"Optimism wars against restraint when it tells us that we can have it all, and when it tells us that values will always keep increasing, and that we can have the goods we seek more often and at less cost. Optimism wars against nature when it tells us that there will always be a technological or mechanistic fix to any jam in which we happen to find ourselves. As we are beginning to face a world where there are no longer problems to be solved so much as realities to be borne, a healthy move away from optimism is the first step towards finding some lasting happiness in a confused and fallen world."
I responded in the comments by saying that the day I read the article I was also reading Aeschylus' Prometheus Bound. The following passage struck me as relevant to what Larison was saying. The context is that Prometheus has been riveted to a mountain on orders from Zeus. The Chorus is questioning Prometheus about what his crime was.

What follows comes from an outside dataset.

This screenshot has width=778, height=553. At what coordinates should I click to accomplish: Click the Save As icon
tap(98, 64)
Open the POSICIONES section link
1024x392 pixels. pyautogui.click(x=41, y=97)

Chorus: Did your offense perhaps go further than you have said?
Prometheus: Yes, I caused men no longer to foresee their death.
Chorus: What cure did you discover for their misery?

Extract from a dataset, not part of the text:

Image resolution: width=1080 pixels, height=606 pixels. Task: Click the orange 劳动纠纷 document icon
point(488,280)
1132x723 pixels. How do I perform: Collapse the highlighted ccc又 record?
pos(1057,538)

Prometheus: I planted firmly in their hearts blind hopefulness.
Chorus: Your gift brought them great blessing.
Prometheus: I did more than that; I gave them fire.

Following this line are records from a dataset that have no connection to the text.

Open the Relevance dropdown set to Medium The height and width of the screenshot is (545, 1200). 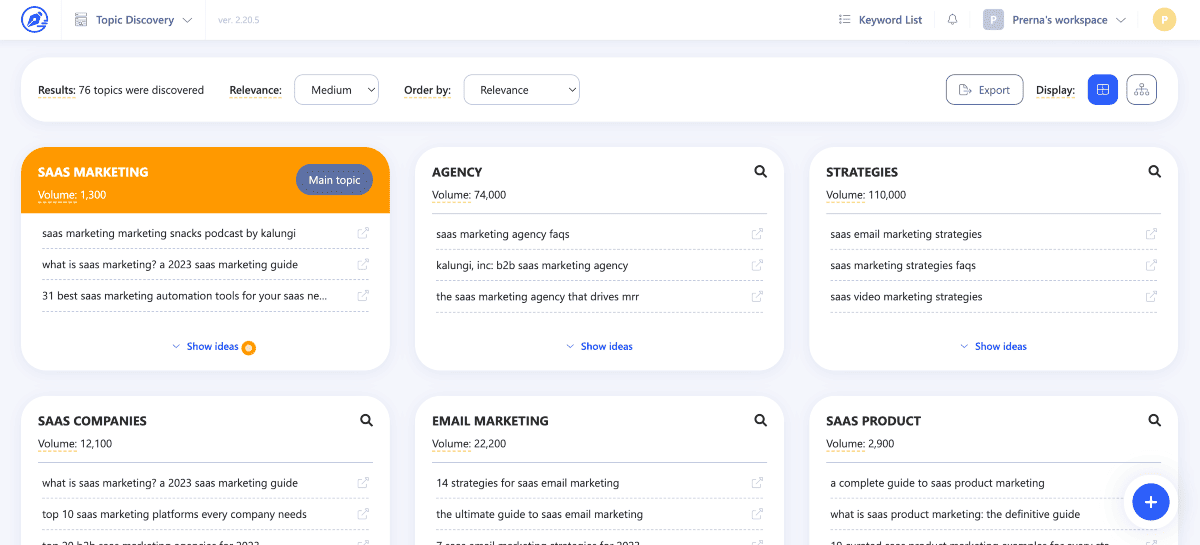(336, 90)
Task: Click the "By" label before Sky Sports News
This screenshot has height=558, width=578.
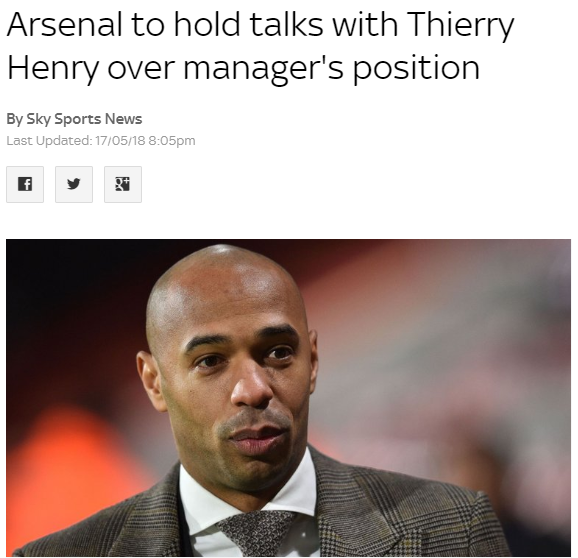Action: (x=14, y=119)
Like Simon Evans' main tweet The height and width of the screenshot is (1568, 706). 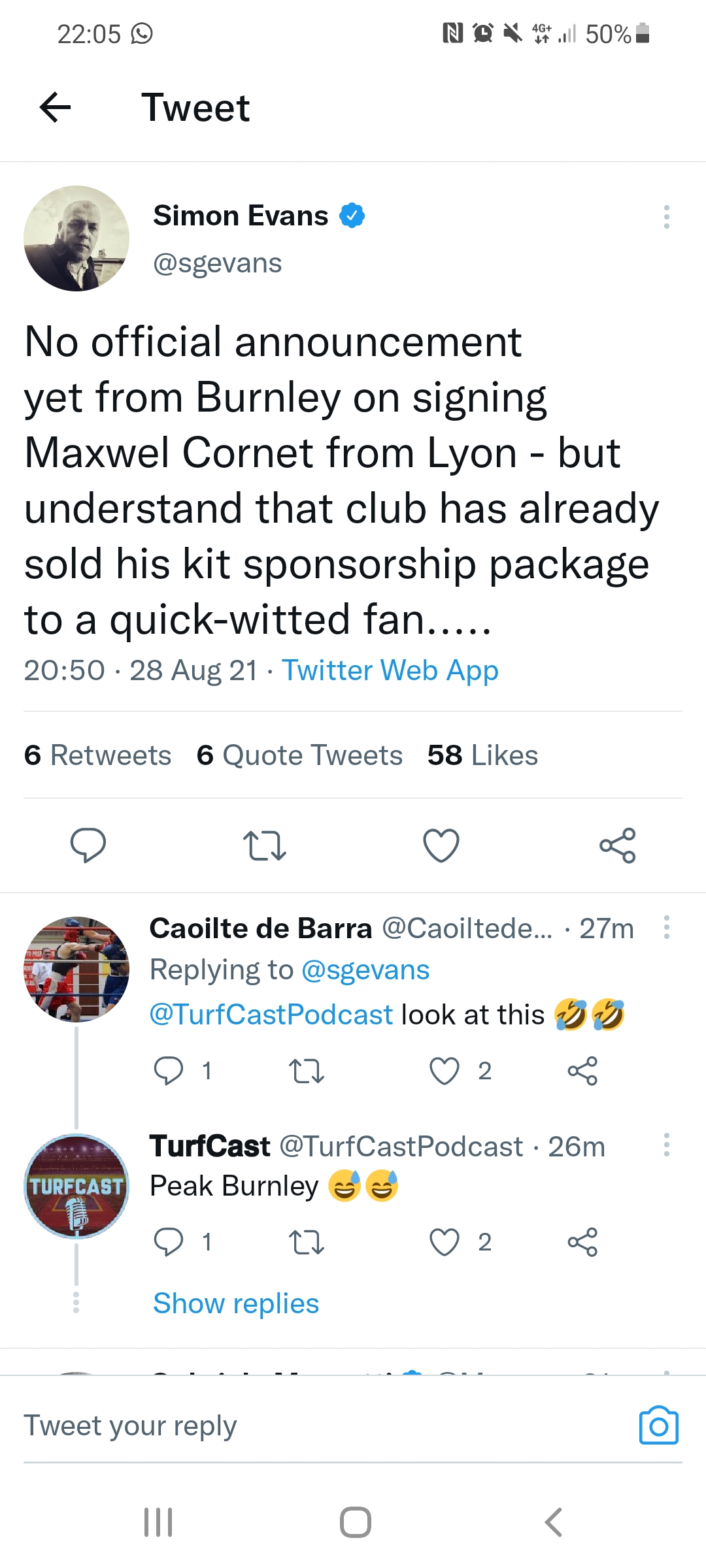click(x=441, y=845)
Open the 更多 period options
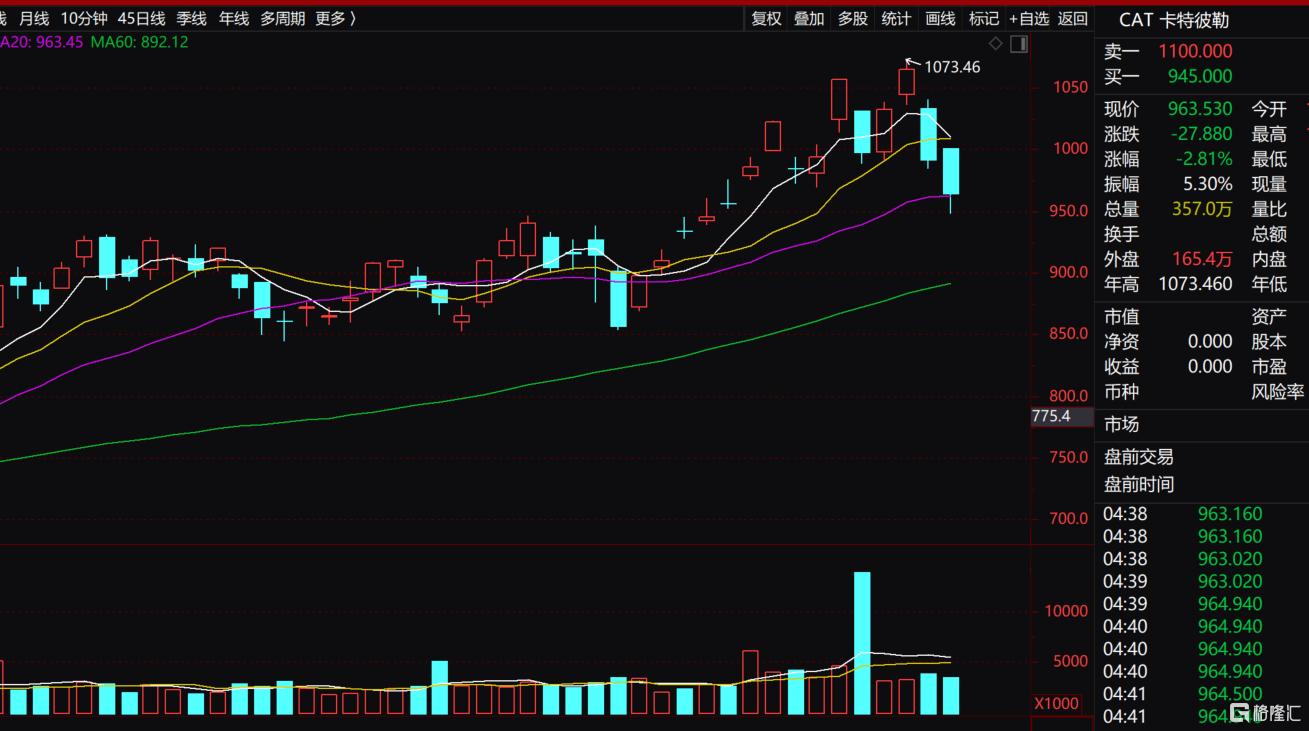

Chorus: What? Men, whose life is but a day, possess already the hot radiance of fire?
Prometheus: They do; and with it they shall master many crafts.
Chorus: This then was the offense for which you suffer here...
So I'm oversimplifying but Prometheus strikes me as a progressive, always hopeful for the future of a creative mankind. While Chorus seems to wonder why Prometheus would grant finite creatures such hope, in the form of fire, though their life is "but a day." I think Prometheus realizes it and that's why he calls it a blind hope. So Prometheus plays the part of the progressive while Zeus is the conservative. Of course he's conservative. He's in power after all. Thanks to the help of Prometheus in the "progressive" rebellion, he is now lord of the gods.